### Отрывок ###

Бригадир удивленно посмотрел на меня:

— Работает. — И показывает на человека в комбинезоне: — Вот он и есть Уткин.

Я растерялась. Что делать? Как вести себя дальше? И я решила, как говорят картежники, идти ва-банк.

— Вы, — говорю, — Уткин?

— Уткин.

— Очень хорошо. Вы мне нужны. Я из милиции, — показываю удостоверение, не раскрывая его. Там ведь написано «уголовный розыск». — Из паспортного отдела. На вас пришла жалоба из военкомата. Почему не встаете на военный учет?

— Давно уже встал. И военный билет получил. Дома он у меня.

Тогда я стала лепетать, что вечно этот военкомат путает, отрывает людей от дела, что вы, мол, извините меня. Словом, прикидываюсь вежливой овечкой. Уткин слушает меня и молчит. А я по-прежнему не знаю, что делать. Извиниться и уйти? А если Уткин сделал только вид, что поверил мне? А на самом деле обдумывает, как бы ему исчезнуть и дружков своих предупредить. Задержать? А если он вооружен? Выхватит сейчас пистолет и убьет бригадира и меня. Машину я оставила далеко. Шофер ничего не услышит. За окном визжит электропила. Не только пистолет, гранату не услышат. Продолжаю жаловаться на военкомат, а сама обдумываю решение.

— Вот что, — говорю, — гражданин Уткин, чтобы вас больше зря не беспокоили, поедемте сейчас вместе в военкомат и выясним их претензии к вам. Потом я сама доставлю вас обратно.

Когда садились в машину, я незаметно шепнула шоферу, чтобы смотрел в оба. А шоферы в уголовном розыске, скажу вам, золотые ребята. Сколько раз выручали они оперативных работников в трудной обстановке!

Подъехали к дому № 11 в Дурасовском переулке, к управлению милиции. А Уткин меня спрашивает:

— Разве военкомат сюда теперь переехал?

— Нет, — отвечаю, — здесь только их представитель сидит.

### Список строк ###

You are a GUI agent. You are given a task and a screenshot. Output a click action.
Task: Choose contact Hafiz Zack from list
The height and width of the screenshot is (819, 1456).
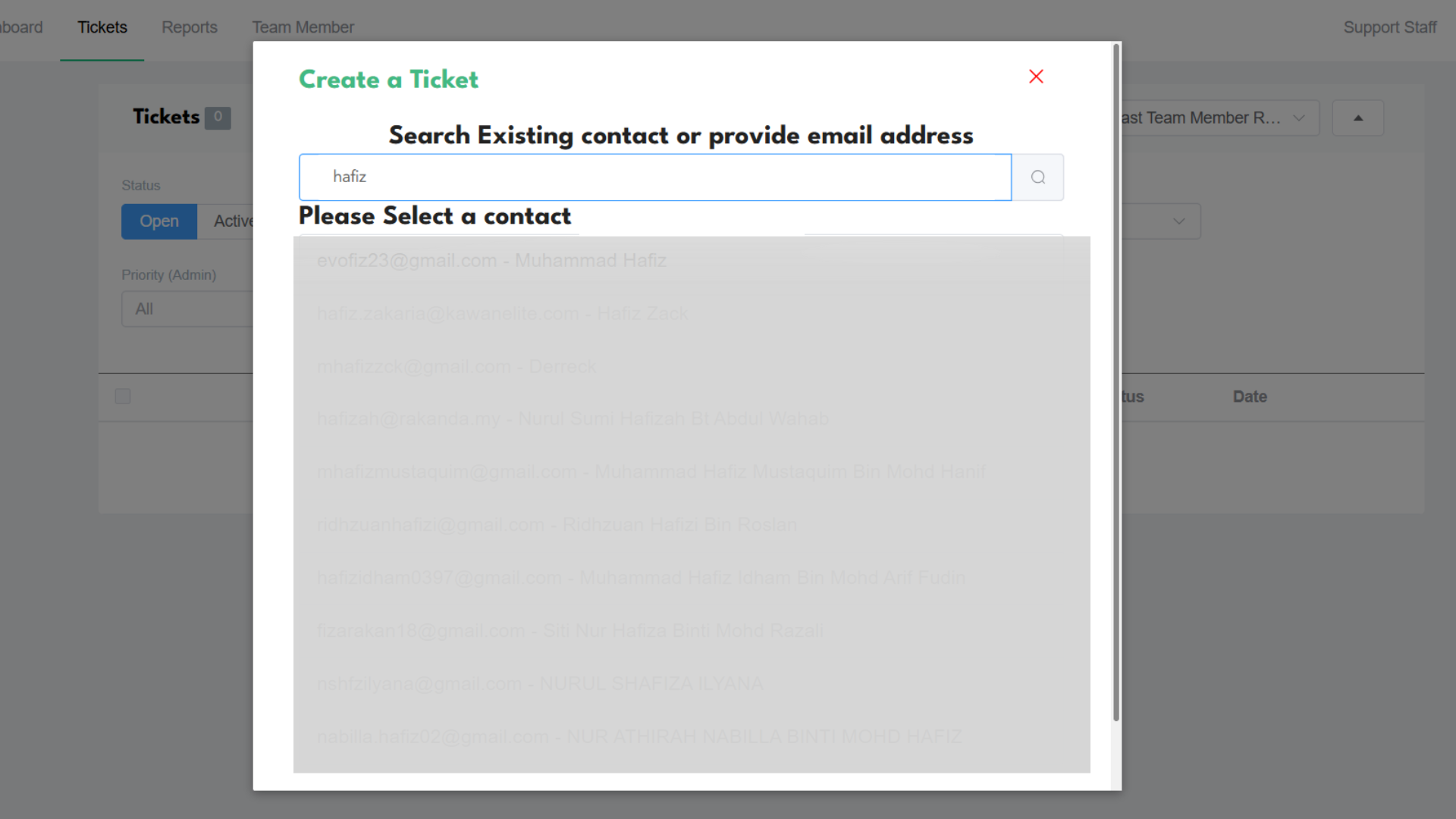pyautogui.click(x=502, y=314)
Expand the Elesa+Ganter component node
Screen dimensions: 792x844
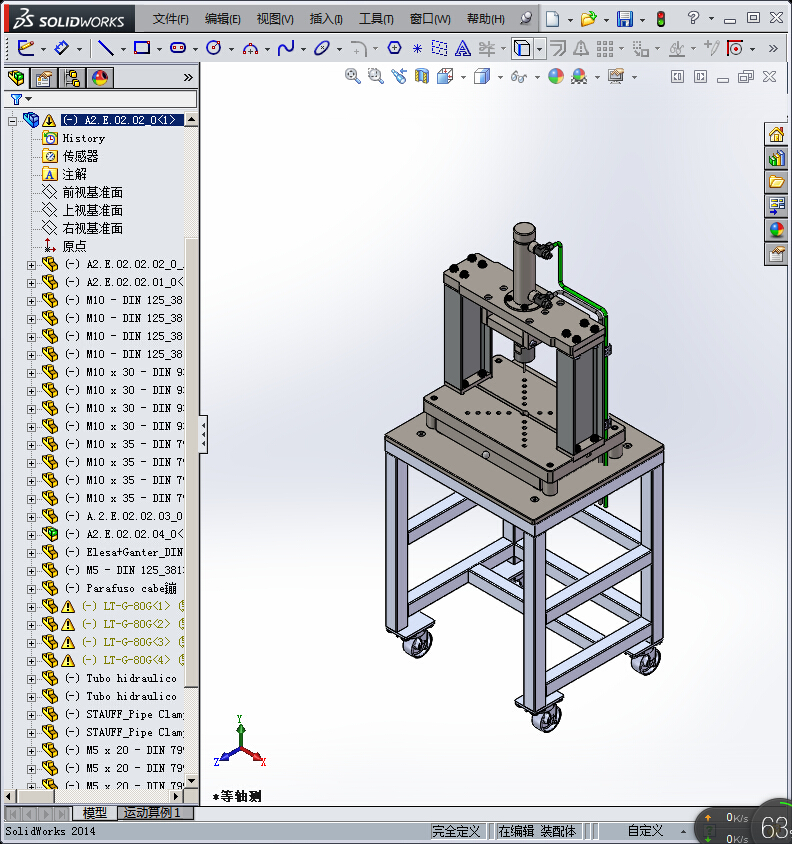click(31, 552)
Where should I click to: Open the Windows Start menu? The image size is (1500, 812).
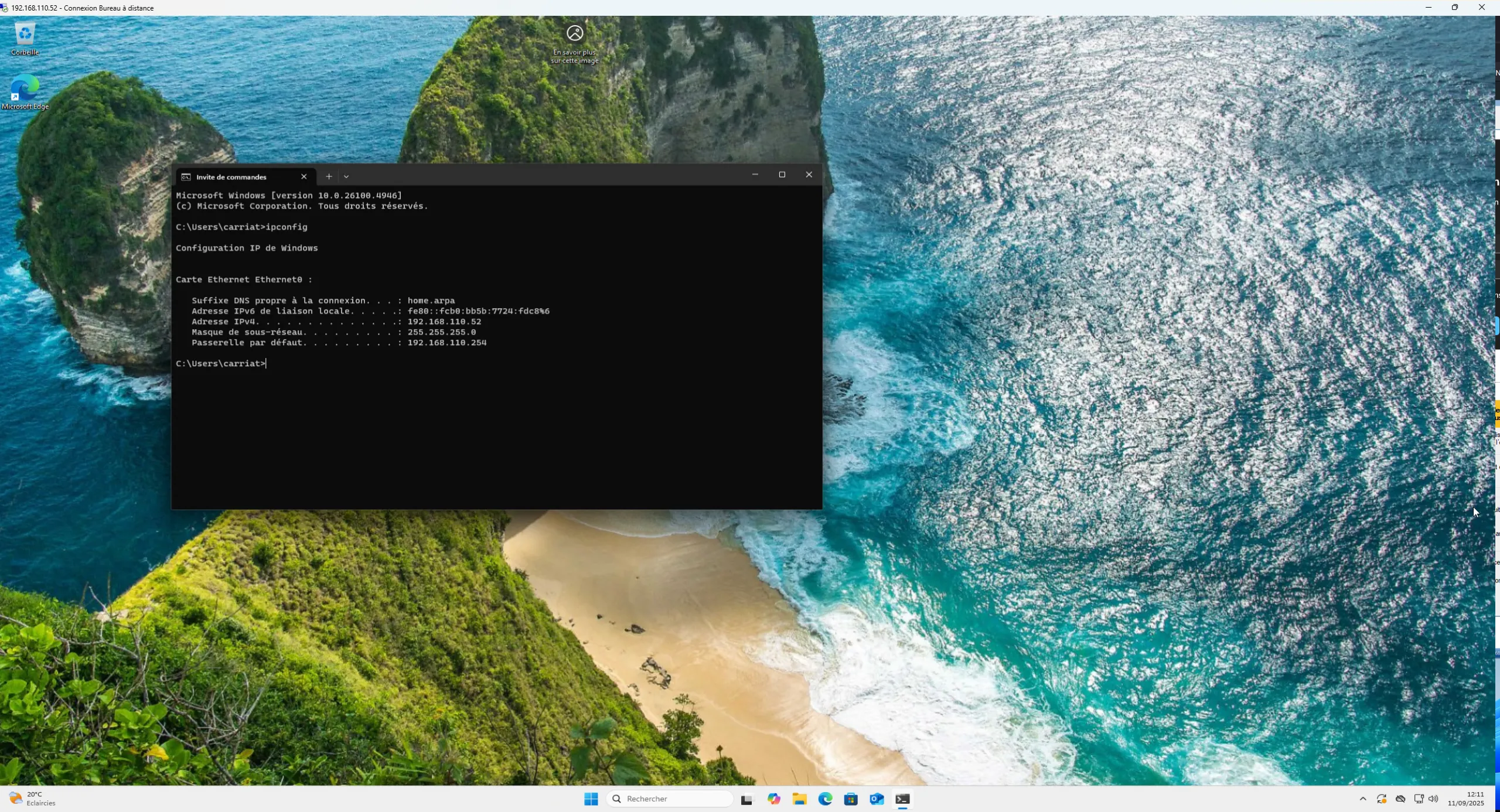click(591, 799)
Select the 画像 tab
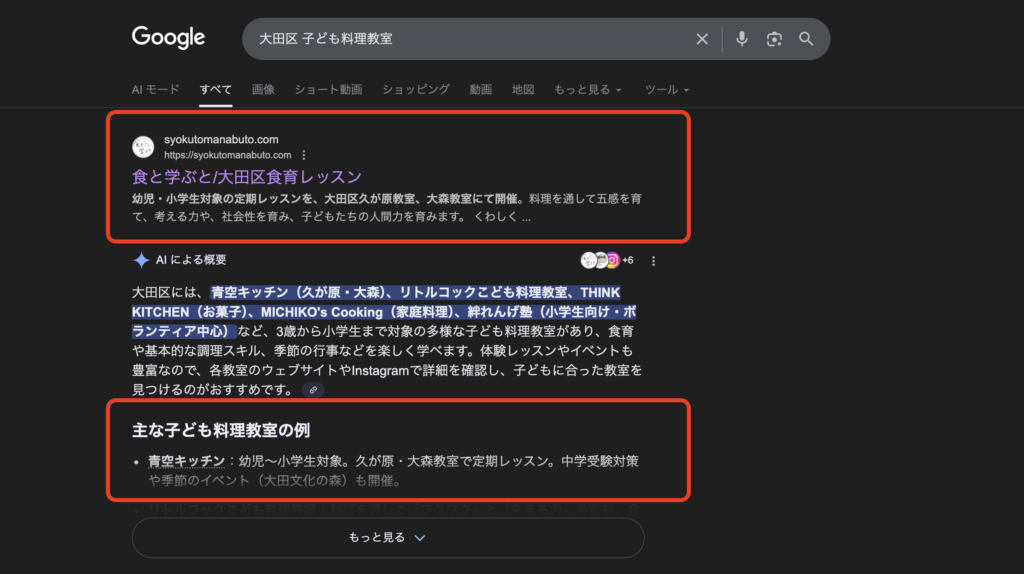The width and height of the screenshot is (1024, 574). coord(263,89)
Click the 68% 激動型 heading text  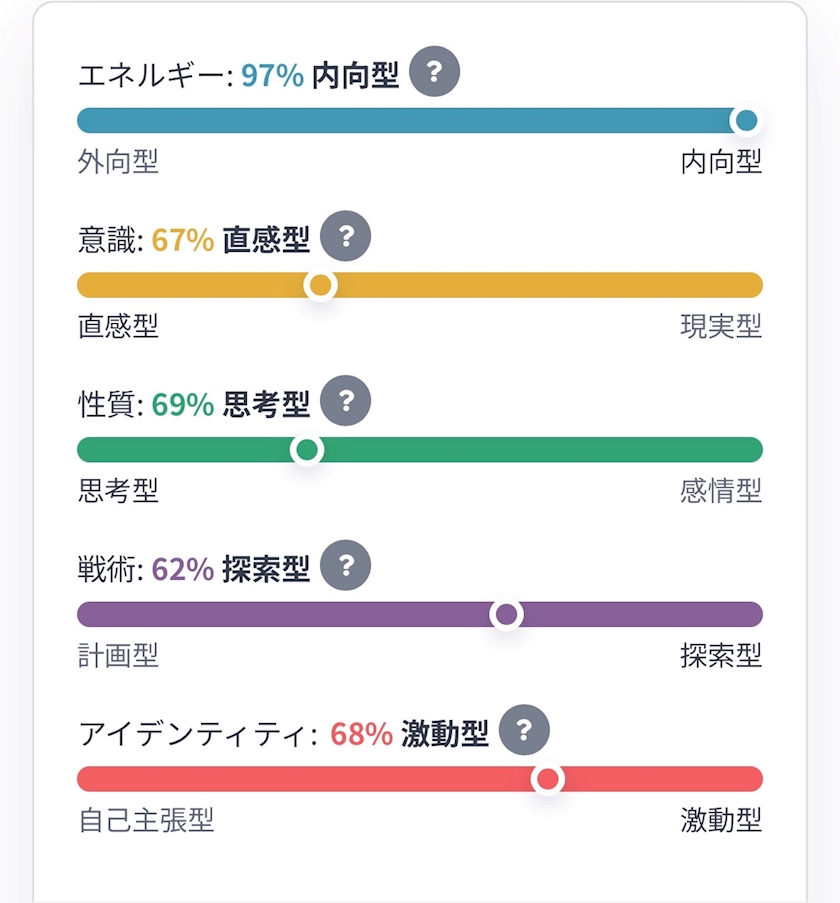tap(409, 734)
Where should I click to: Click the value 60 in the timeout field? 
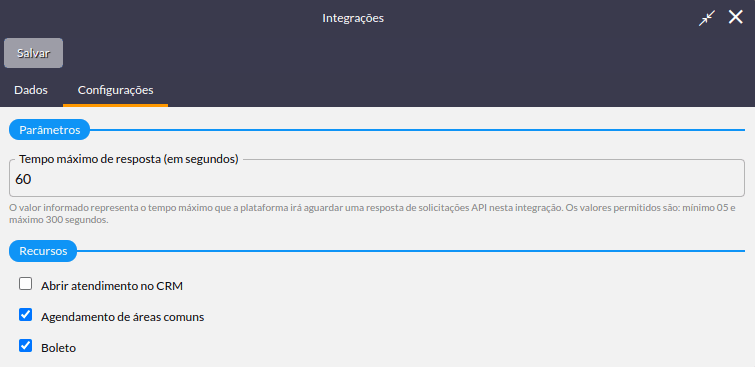23,179
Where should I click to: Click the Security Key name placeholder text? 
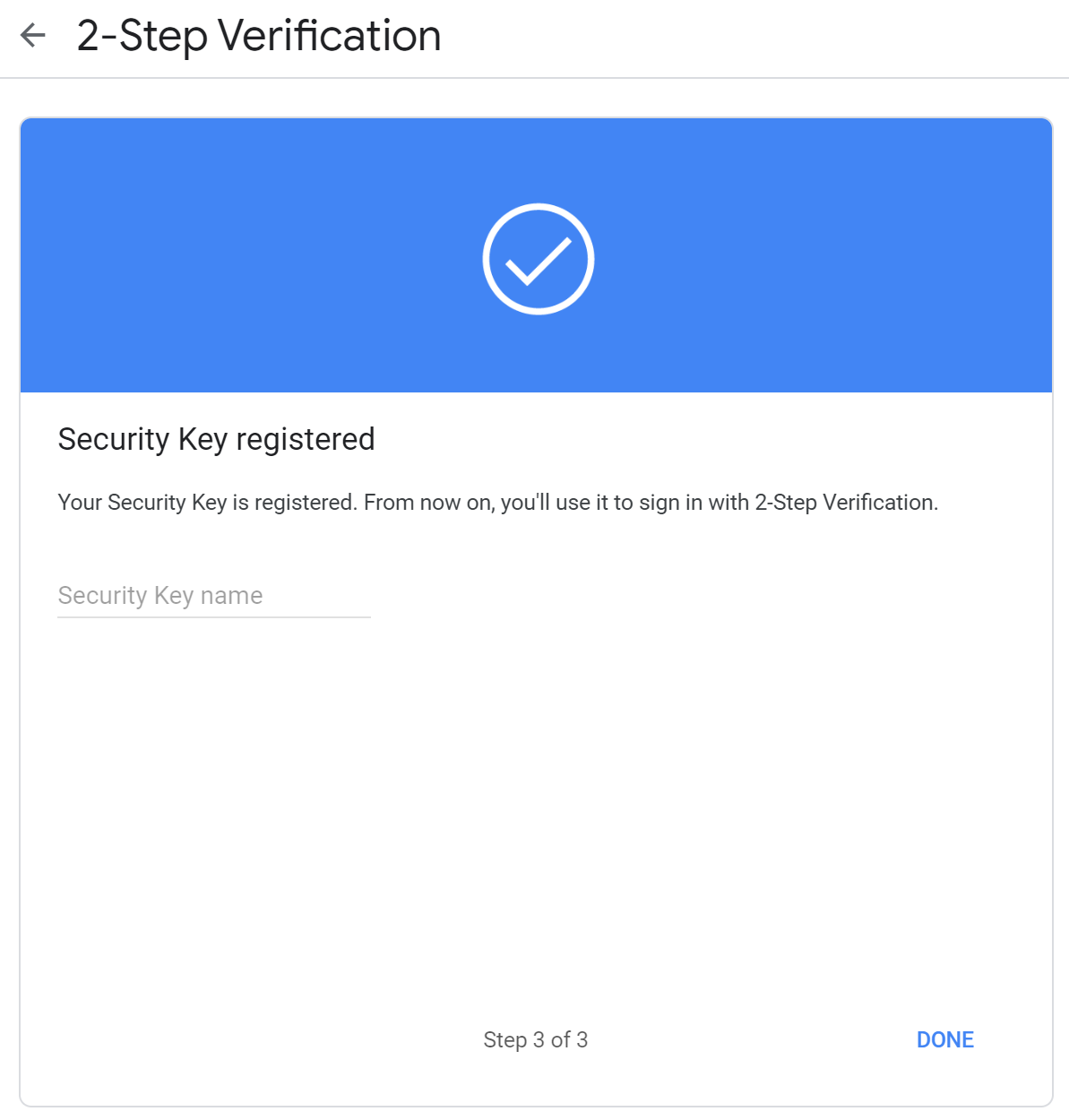[160, 596]
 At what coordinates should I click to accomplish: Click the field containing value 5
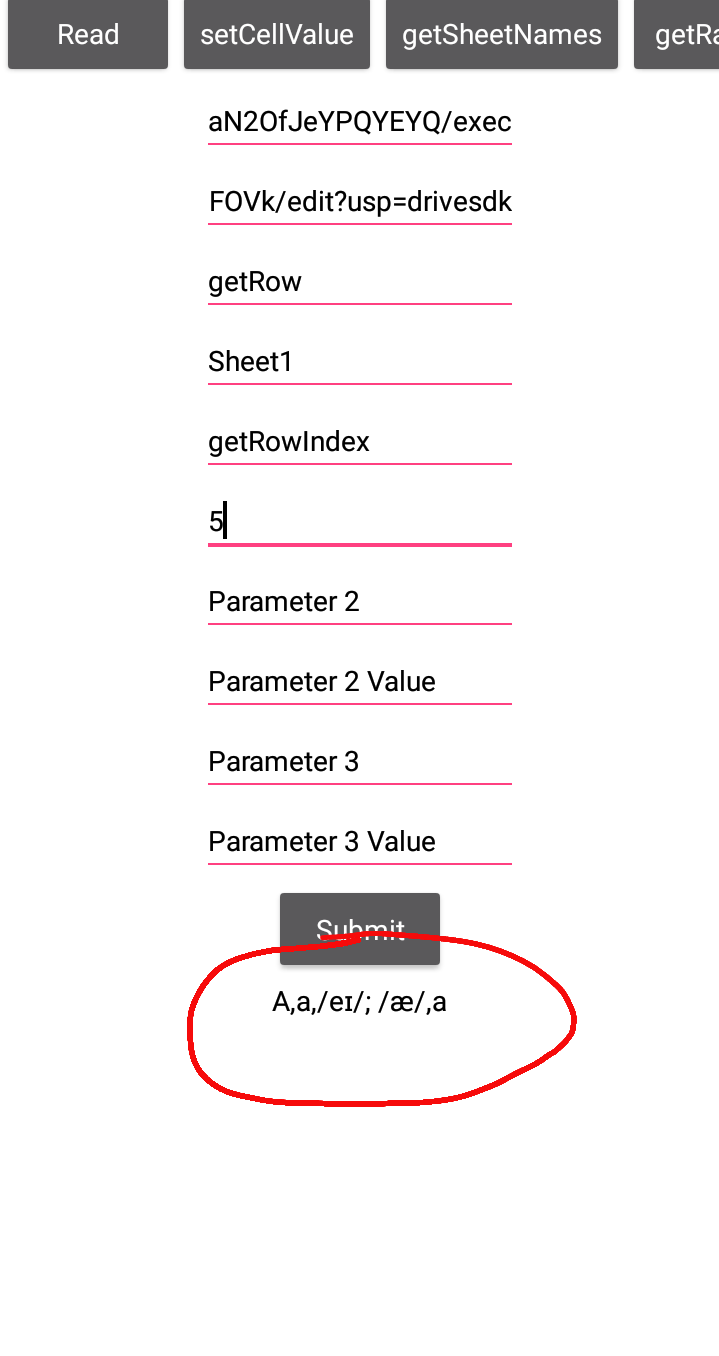pos(360,522)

###

* [Задание]: Почему в отрывке рассказчица показывает Уткину удостоверение, не раскрывая его? Ответьте в одном–трех предложениях. Для выполнения задания строки не понадобятся.

* [Решение]: В удостоверении написано «уголовный розыск», а рассказчица назвалась сотрудницей паспортного отдела. Раскрыв его, она выдала бы себя.